Podría parecer, en efecto, que la
democracia sólo pudiera nutrirse de memorias que recuerdan los sufrimientos
causados a demócratas. Como si lo importante en la memoria fuera la ideología
de las víctimas en cuyo caso la memoria de víctimas fascistas, por ejemplo, no
tuvieran sitio en esta “memoria democrática”. Eso sería un grave error porque
la democracia tiene que atender la memoria de todas las víctimas, también las
que pertenecieran al bando franquista, aunque fueran perpetradas por sujetos
republicanos. Para la memoria las víctimas no tienen color. Si son víctimas,
son inocentes y, por tanto, son memorables porque han sufrido una violencia
inmerecida. Y lo que enriquece la democracia no es su color político sino el
alcance de nuestra responsabilidad, es decir, que nos sintamos interpelados por
su sufrimiento y, consecuentemente, que revisemos las estrategias políticas que
llevaron a esa violencia criminal, aunque fuera protagonizada por alguno de los
nuestros. La memoria histórica es algo más que una memoria democrática porque
incluye exigencias morales que desbordan el campo de la política (y de la
justicia), siendo una llamada a la responsabilidad por los daños recordados: los
causados a los nuestros y también por los nuestros. La memoria democrática sólo
es alternativa a “las políticas franquistas de la memoria” si es inclusiva, de
lo contrario, sería su triste réplica.
Hay otro aspecto que merece
discusión. Es muy loable la idea de enriquecer el discurso político con la
carga moral que proviene de la memoria pues eso obliga a desterrar de la
gestión política todo asomo de violencia. Pero no conviene perder de vista que
siempre será más exigente la memoria que la política. Paul Ricoeur relaciona
íntimamente perdón y memoria. Eso provoca salpullidos a muchos políticos pues
les parece que términos como perdón o reconciliación son de otra escala. Entendemos
que una Ley como ésta no tenga que planteárselo porque el perdón es un gesto
individual y la ley tiene que atender a lo general, pero no puede cerrar las
puertas a esa dimensión porque es una aspiración de la memoria. Las leyes como
la política tienen mucho que decir sobre la memoria y por eso es bienvenida una
ley como ésta. Pero el camino de la memoria sigue abierto ya que su meta
consiste en aprender a convivir fraternalmente. Y eso nos queda aún lejos.
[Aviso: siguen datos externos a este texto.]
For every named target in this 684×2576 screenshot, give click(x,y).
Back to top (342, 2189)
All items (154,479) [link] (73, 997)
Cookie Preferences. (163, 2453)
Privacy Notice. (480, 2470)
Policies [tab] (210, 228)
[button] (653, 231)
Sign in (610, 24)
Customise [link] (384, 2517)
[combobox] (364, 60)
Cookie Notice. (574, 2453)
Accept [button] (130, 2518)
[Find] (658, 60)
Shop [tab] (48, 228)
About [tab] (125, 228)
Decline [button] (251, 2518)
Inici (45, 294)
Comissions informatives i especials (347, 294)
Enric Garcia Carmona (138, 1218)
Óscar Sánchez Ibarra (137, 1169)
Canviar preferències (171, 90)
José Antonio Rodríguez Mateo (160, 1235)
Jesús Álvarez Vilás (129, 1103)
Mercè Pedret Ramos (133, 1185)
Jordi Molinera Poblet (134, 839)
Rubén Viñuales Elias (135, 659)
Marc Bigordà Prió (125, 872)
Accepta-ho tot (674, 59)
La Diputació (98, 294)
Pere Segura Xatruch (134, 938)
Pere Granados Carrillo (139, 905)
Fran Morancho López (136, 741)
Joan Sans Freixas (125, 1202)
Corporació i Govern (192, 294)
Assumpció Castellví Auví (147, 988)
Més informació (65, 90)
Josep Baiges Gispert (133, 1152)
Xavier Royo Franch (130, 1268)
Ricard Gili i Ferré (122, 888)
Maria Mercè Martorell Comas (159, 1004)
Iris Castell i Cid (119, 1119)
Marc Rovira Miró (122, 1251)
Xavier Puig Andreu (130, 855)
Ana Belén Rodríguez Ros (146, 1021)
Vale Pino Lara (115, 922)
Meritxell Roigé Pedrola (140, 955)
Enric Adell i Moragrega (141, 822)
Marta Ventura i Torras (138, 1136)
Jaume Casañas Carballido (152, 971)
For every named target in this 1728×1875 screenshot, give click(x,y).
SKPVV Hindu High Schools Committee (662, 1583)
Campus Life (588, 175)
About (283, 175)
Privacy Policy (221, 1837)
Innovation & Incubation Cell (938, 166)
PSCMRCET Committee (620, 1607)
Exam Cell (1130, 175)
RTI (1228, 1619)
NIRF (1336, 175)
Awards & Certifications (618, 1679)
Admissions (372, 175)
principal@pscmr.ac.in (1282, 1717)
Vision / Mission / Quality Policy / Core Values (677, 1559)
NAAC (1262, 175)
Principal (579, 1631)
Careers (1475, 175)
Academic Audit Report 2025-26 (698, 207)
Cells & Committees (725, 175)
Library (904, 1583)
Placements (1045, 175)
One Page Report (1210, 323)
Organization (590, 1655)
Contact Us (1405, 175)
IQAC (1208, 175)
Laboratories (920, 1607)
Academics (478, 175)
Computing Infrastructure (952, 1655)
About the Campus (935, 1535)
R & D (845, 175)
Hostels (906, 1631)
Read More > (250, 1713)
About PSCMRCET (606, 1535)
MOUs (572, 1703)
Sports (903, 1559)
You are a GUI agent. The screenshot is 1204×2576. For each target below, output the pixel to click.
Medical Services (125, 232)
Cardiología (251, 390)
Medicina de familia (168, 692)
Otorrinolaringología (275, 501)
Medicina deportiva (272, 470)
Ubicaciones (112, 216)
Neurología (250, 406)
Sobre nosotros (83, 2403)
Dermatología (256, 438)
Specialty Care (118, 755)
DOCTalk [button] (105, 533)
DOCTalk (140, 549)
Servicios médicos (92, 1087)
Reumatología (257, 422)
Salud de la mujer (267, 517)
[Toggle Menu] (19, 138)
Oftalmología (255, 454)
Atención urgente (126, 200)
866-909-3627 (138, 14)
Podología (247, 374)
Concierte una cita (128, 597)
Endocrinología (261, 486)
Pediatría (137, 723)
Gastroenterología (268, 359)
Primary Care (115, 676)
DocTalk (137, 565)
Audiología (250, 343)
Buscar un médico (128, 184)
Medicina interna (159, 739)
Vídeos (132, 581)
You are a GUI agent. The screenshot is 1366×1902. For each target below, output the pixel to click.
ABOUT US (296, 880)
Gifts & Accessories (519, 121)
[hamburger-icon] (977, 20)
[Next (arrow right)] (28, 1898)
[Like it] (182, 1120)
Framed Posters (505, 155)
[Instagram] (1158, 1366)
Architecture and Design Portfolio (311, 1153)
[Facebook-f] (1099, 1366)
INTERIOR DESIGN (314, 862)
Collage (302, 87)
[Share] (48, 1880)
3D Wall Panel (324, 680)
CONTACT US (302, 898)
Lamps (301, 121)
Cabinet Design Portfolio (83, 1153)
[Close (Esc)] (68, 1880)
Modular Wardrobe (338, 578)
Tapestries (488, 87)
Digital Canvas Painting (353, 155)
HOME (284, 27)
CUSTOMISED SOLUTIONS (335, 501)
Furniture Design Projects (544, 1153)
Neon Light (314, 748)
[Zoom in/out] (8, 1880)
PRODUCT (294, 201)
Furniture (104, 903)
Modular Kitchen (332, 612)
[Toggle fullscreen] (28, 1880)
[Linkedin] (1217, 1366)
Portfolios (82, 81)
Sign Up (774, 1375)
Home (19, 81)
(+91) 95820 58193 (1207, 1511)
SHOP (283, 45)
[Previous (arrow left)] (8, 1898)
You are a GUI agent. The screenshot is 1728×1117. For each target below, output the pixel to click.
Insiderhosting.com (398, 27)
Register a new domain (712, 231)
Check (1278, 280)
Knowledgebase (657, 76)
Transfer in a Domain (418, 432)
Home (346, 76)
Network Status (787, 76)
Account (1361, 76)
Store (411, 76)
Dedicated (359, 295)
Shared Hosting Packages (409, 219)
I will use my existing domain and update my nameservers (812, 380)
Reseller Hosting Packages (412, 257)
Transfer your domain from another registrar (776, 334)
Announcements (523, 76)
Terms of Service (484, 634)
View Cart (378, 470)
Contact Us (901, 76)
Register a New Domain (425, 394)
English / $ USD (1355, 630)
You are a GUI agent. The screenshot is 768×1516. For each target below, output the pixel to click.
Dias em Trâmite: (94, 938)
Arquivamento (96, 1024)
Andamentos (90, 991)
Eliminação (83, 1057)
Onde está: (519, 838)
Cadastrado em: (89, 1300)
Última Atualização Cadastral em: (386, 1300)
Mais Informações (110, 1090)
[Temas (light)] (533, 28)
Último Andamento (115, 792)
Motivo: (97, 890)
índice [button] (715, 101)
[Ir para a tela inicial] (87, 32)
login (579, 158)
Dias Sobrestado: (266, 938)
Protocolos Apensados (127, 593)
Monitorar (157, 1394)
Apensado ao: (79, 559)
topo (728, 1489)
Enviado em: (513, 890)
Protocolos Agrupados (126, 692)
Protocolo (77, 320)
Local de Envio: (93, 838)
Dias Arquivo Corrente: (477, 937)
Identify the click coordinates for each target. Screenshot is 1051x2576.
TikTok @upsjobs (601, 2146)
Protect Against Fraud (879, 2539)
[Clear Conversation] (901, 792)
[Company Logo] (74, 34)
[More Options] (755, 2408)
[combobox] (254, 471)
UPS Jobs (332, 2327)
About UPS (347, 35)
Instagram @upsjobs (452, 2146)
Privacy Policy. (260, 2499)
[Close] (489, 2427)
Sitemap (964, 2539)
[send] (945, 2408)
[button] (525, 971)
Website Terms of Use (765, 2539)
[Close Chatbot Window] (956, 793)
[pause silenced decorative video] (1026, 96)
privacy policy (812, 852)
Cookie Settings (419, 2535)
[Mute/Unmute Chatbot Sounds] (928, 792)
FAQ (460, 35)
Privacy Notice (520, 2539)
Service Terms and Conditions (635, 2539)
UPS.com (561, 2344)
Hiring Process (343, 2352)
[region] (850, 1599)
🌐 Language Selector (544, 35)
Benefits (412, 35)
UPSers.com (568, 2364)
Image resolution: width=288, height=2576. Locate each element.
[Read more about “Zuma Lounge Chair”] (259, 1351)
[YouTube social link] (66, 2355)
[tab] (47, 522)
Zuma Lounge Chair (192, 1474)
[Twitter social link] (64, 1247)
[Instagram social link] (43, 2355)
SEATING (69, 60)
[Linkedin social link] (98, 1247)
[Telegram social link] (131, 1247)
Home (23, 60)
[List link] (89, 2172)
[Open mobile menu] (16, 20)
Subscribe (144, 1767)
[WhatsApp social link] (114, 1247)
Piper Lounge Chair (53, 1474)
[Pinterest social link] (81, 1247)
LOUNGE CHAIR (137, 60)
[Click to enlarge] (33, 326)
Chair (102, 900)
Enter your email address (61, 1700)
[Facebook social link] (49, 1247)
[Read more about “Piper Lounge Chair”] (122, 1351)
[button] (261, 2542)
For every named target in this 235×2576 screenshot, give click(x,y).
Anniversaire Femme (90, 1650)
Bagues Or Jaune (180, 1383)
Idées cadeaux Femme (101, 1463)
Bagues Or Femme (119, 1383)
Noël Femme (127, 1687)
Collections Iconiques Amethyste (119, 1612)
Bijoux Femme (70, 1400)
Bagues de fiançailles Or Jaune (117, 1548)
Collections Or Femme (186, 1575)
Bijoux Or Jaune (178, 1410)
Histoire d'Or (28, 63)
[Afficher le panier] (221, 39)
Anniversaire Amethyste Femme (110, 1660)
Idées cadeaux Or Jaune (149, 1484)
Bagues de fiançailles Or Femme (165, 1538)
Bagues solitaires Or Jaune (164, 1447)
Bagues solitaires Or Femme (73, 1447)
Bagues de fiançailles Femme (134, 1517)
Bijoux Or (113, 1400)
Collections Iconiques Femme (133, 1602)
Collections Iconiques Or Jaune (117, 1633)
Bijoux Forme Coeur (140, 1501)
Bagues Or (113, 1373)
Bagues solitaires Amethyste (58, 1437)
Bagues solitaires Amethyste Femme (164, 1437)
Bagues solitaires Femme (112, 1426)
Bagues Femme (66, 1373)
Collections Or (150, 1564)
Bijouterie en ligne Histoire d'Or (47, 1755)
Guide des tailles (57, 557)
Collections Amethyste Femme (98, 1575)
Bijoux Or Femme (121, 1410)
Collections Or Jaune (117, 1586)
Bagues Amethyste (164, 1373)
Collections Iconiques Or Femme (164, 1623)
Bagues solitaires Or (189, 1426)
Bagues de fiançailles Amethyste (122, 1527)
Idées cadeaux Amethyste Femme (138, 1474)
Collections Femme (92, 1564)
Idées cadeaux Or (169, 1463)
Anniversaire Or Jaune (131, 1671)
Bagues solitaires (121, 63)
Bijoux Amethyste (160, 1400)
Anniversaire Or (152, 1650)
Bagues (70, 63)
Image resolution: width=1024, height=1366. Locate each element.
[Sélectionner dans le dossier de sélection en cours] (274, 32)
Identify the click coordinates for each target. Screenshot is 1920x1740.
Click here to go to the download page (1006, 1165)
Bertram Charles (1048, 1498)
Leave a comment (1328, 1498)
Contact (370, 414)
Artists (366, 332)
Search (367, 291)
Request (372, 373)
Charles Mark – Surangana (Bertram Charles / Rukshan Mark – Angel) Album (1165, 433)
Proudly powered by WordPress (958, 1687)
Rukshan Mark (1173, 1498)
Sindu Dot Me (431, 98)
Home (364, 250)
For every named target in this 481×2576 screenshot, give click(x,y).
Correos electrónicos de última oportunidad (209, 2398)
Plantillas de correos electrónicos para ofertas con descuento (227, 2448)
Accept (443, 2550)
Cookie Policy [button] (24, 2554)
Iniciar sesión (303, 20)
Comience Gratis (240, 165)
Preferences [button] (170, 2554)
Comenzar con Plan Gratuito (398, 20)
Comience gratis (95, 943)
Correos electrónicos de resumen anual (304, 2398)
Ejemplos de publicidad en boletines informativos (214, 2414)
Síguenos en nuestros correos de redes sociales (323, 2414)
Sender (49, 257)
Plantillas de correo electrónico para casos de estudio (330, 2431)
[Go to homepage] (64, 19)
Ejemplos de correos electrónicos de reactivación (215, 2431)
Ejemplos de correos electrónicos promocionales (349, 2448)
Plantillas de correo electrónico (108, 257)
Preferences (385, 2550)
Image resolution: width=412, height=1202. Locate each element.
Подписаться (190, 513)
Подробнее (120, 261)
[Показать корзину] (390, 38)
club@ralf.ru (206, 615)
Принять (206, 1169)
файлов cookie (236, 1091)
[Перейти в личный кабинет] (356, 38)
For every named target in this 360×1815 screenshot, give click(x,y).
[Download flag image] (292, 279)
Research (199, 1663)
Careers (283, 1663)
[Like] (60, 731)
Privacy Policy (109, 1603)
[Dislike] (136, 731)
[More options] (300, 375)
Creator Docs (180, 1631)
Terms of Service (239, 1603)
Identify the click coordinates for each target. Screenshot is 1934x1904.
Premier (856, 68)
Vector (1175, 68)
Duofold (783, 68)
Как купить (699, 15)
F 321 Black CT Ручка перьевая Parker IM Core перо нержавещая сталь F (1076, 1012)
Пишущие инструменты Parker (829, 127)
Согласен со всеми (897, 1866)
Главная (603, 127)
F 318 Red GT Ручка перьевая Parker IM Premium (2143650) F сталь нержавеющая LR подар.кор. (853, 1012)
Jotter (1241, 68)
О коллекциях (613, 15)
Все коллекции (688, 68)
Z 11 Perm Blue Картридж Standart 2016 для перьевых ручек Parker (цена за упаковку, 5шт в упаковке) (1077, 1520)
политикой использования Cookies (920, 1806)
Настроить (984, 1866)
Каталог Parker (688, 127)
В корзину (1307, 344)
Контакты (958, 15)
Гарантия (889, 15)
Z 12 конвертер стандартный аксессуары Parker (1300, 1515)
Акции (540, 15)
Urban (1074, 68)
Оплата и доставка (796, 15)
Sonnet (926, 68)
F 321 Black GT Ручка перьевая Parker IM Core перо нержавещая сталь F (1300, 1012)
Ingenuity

Todavía hoy nos resultan extraños los imperativos morales que Manuel Azaña invocaba
como base de la convivencia futura (la que tendríamos que construir nosotros),
y que eran los de “paz, piedad, perdón”. Ni el perdón ni la piedad podrían
conformar hoy por hoy artículos de una ley pero para conseguir el fin político
que se propone la ley, virtudes cívicas como esas son determinantes.